英北部スコットランドのグラスゴーで31日から始まった国連の気候変動枠組条約第26回締約国会議(COP26)に合わせ、教会指導者らは気候変動がもたらす大惨事から地球を救うため、抜本的な行動を約束するよう各国の指導者に求めている。
英国国教会(聖公会)のカンタベリー大主教ジャスティン・ウェルビーは、英イブニング・スタンダード紙に対し、COP26の結果は「何百万人もの人々の生死」を左右するものだと指摘。すでに気候変動の影響を受けている地域や「気候変動による不公平の最前線」にいる人々の声が会議の参加者に届くことを期待していると語った。
ウェルビー大主教は、世界を「最悪の大惨事」から救うために緊急の行動が必要だと強調。世界の指導者は事態の深刻さを理解する必要があるとし、次のように訴えている。

__提供された一覧__
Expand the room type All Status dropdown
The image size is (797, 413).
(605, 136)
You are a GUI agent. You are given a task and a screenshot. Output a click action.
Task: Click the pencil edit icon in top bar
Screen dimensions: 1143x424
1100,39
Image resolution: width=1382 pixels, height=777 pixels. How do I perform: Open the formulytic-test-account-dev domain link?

* * *

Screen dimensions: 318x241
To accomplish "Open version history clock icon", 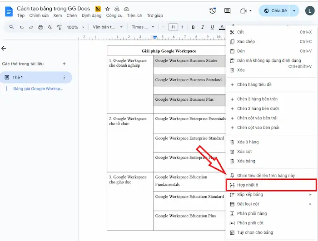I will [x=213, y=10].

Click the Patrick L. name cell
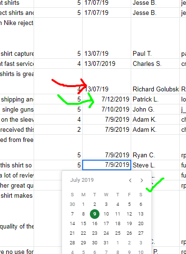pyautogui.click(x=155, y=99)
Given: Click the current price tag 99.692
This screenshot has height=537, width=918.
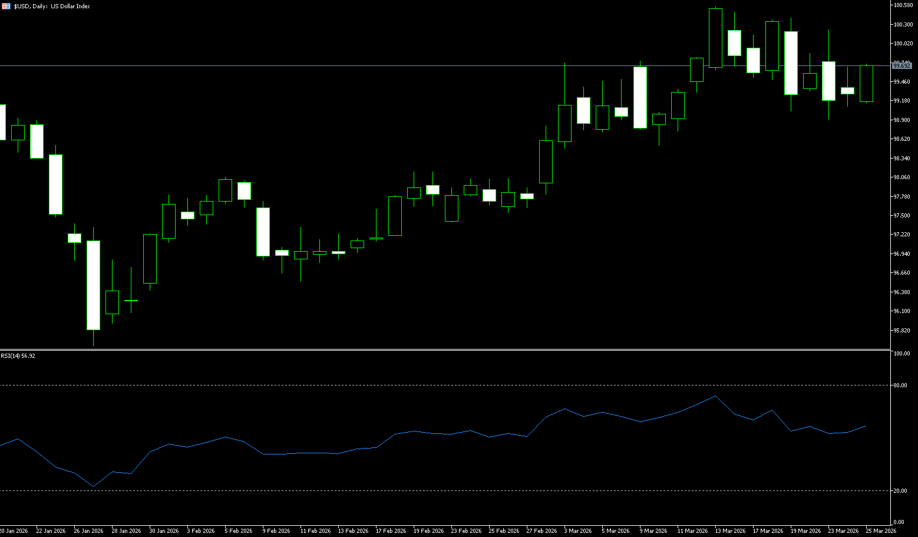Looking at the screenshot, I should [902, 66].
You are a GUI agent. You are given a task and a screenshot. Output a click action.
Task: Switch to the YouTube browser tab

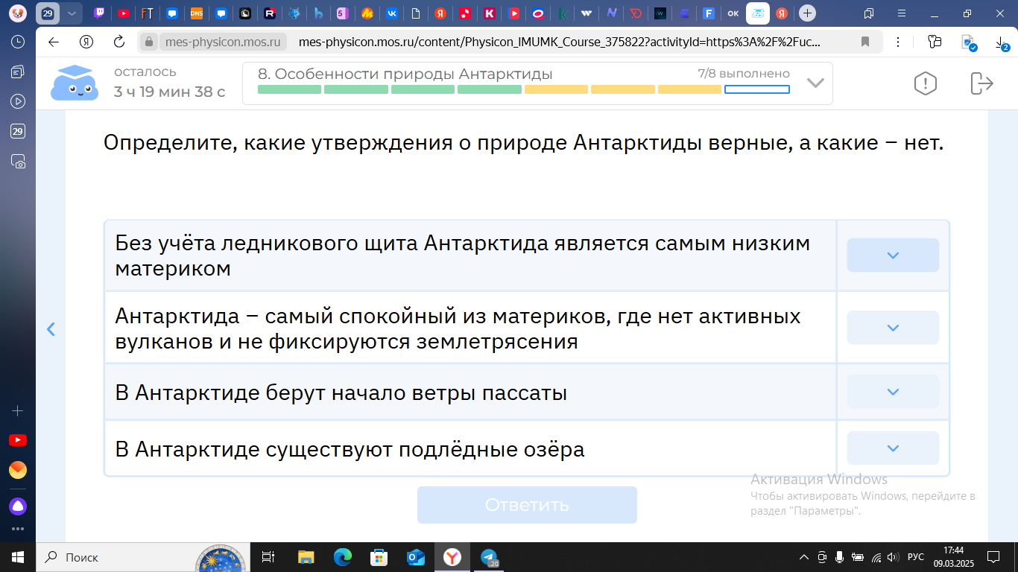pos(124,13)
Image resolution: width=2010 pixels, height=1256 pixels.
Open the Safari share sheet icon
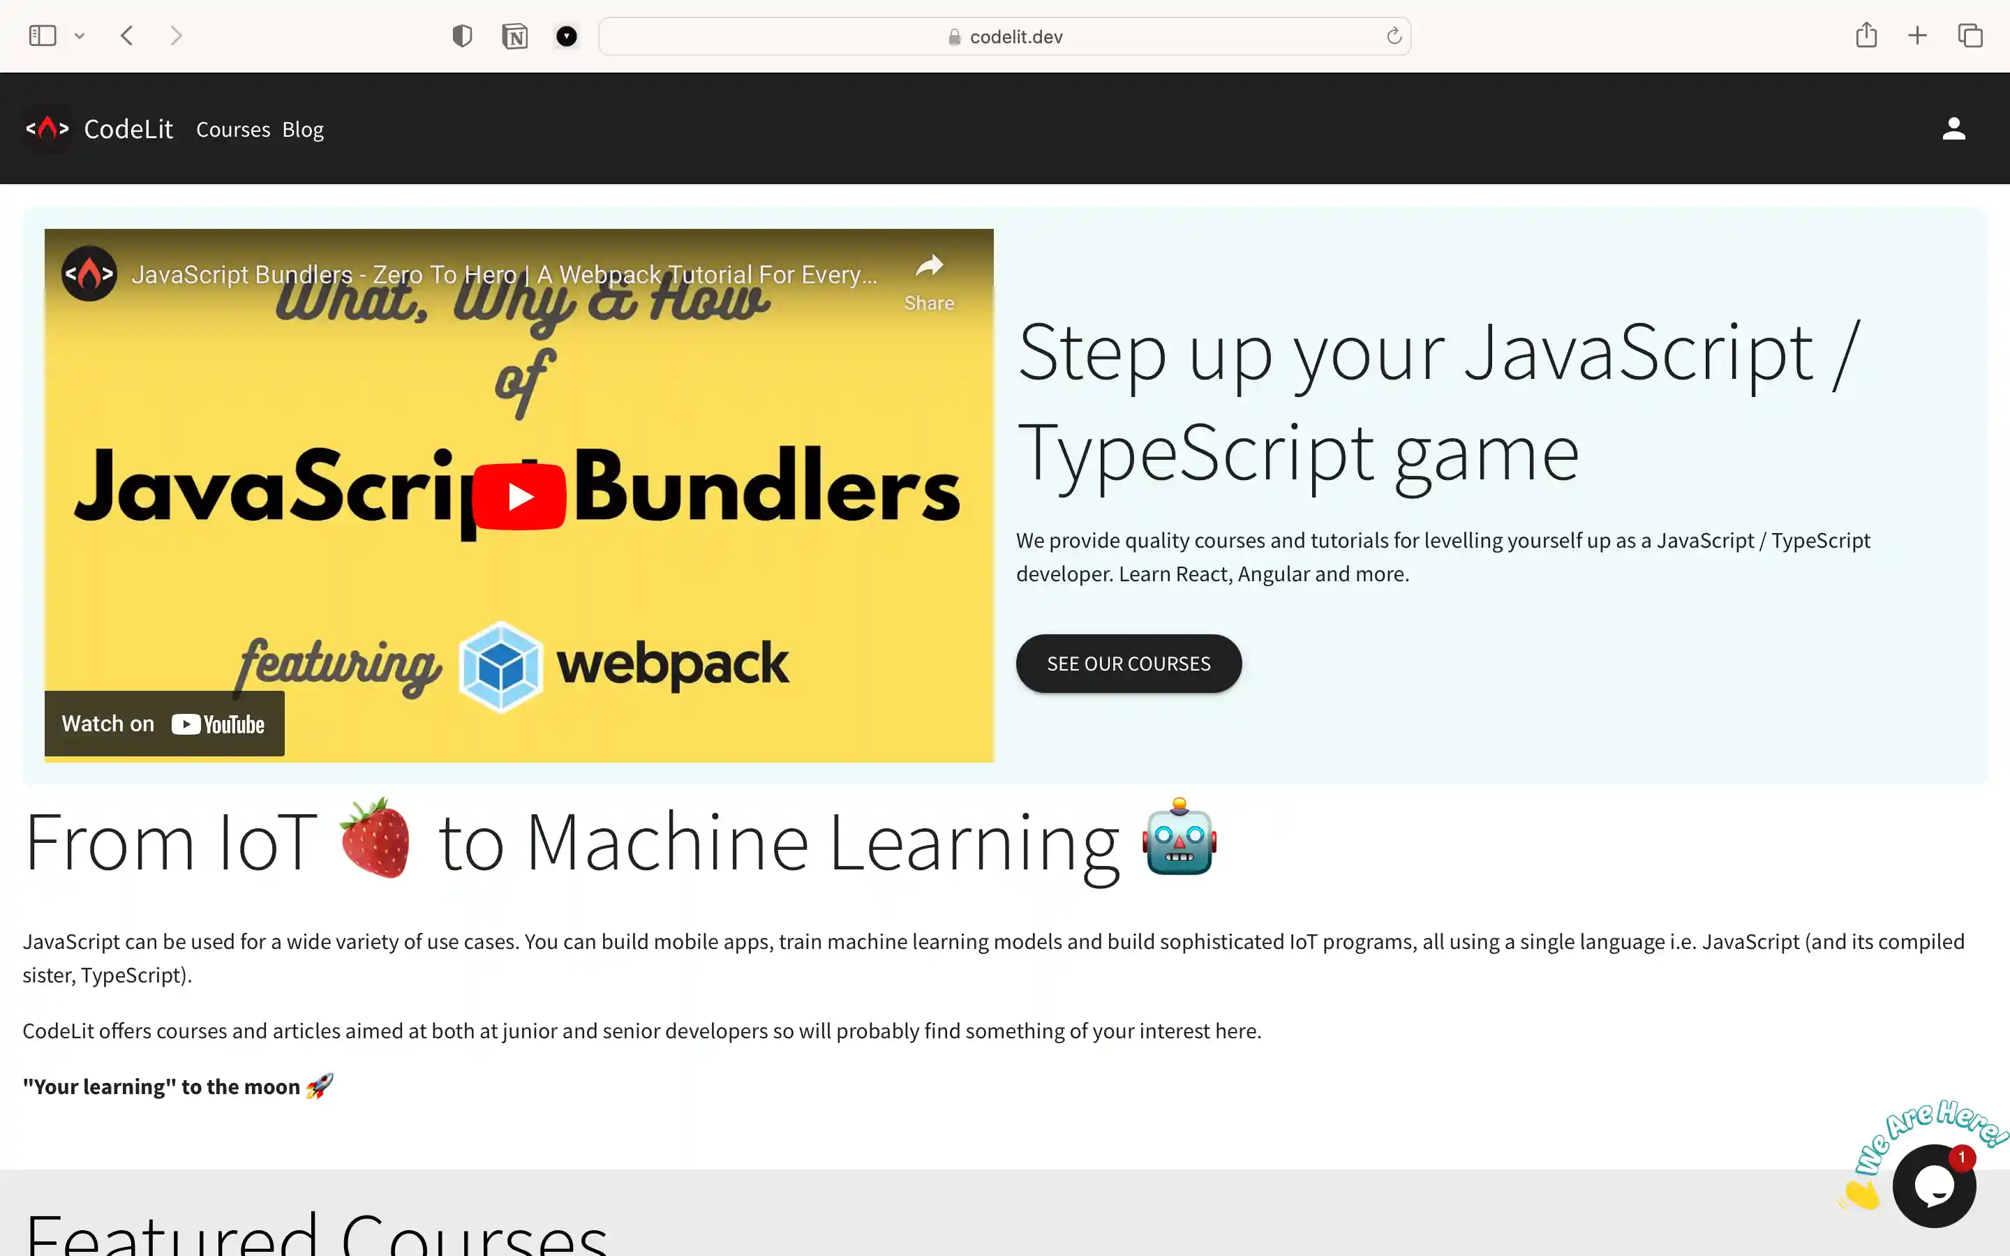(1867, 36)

__課題 1__
一覧から「dimensions」という語を含む行を、一つ残らず抜き出して示してください。
__課題 2__
COP26に向けた教会指導者の呼びかけを伝える記事について、最後の文に続く部分を書いてください。

__回答 1__
Screen dimensions: 1143x424
Screen dimensions: 318x241

__回答 2__
「COP26の気候変動交渉は、私たちの世界と、この世界に住む人々にとっての緊急手術です。その結果は、何百万人もの人々の生死に関わるものです。それほどこの瞬間を真剣に受け止めなければならないのです。世界の目はグラスゴーに向けられています。指導者たちは、人類全体のために成果を出さなければなりません。私たちは、子どもたちが生きられるように命を選ぶことができますし、そうしなければなりません」
英国国教会は今週、2030年までに教区全体で二酸化炭素の排出実質ゼロを達成するための協議を開始した。同教会はすでに石炭会社への投資を凍結しており、2023年までに石油・ガス会社に対する投資からも撤退する計画を立てている。
ウェルビー大主教は警鐘を鳴らす一方、次のようにも述べている。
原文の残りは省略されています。